The experimentally observed survival of a heterogeneous mixture of cells, each component of which obeys a different linear-quadratic survival response to ionizing radiation, is examined. It is shown that the survival relationship for the mixed population approaches a linear-quadratic form for low doses. The linear parameter of the low-dose relationship approached is equal to the average of the distribution of values of the linear parameter (alpha(i)) of the various components of the mixture.
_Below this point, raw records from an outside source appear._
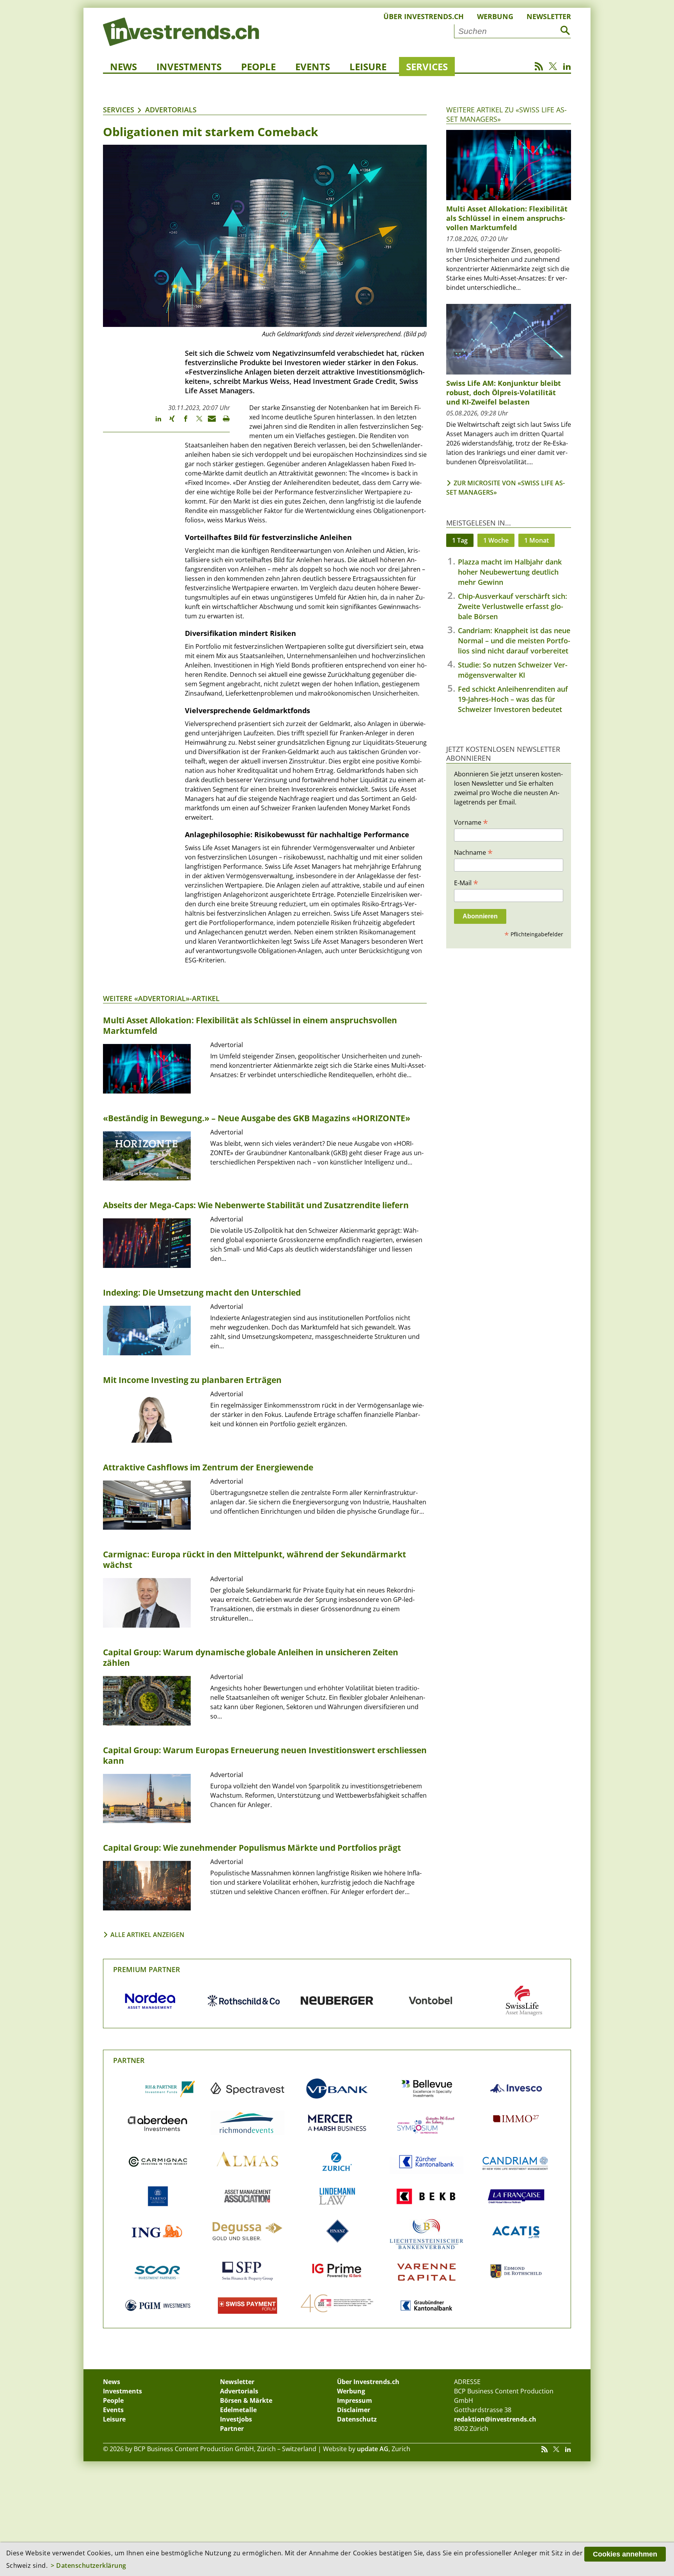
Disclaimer (353, 2410)
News (123, 66)
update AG (372, 2449)
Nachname (473, 852)
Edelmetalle (238, 2410)
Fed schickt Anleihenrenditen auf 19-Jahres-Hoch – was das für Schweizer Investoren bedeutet (513, 699)
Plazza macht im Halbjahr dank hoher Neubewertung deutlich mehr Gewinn (510, 572)
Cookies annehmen (625, 2554)
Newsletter (549, 16)
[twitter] (195, 422)
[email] (209, 422)
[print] (223, 422)
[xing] (168, 422)
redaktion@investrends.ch (495, 2419)
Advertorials (171, 109)
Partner (129, 2060)
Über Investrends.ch (423, 16)
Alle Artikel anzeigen (147, 1934)
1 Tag (460, 540)
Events (312, 66)
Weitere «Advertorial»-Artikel (161, 998)
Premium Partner (146, 1969)
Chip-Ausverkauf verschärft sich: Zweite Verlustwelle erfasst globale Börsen (512, 606)
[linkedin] (154, 422)
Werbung (495, 16)
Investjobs (236, 2419)
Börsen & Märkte (246, 2400)
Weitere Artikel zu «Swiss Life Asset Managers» (506, 114)
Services (427, 66)
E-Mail (466, 882)
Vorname (471, 822)
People (258, 66)
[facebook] (182, 422)
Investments (189, 66)
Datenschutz (357, 2419)
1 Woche (496, 540)
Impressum (354, 2400)
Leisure (368, 66)
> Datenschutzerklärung (88, 2565)
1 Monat (536, 540)
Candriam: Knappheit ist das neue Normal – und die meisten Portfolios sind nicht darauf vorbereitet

The quadratic parameter of the low-dose relationship approached is equal to the average of the distribution of values of the quadratic parameter (beta(i)) of the various components of the mixture minus one-half the variance of the distribution of the values of alpha(i), A numerical example of the survival expected for an exponentially growing population of Chinese hamster V79 cells is presented, From this it can be appreciated that the apparent value of the alpha and beta parameters obtained by fitting an experimentally obtained survival curve will depend on the range of doses over which survival is determined. The apparent value of beta is decreased at higher doses, producing a straightening of the survival curve to approach the exponential decrease in survival commonly observed for the terminal high-dose portion of survival curves. Apparent exponential survival at high doses is not inconsistent with linear-quadratic survival and may not indicate a multitarget or other mechanism of cell killing. (C) 2000 by Radiation Research Society.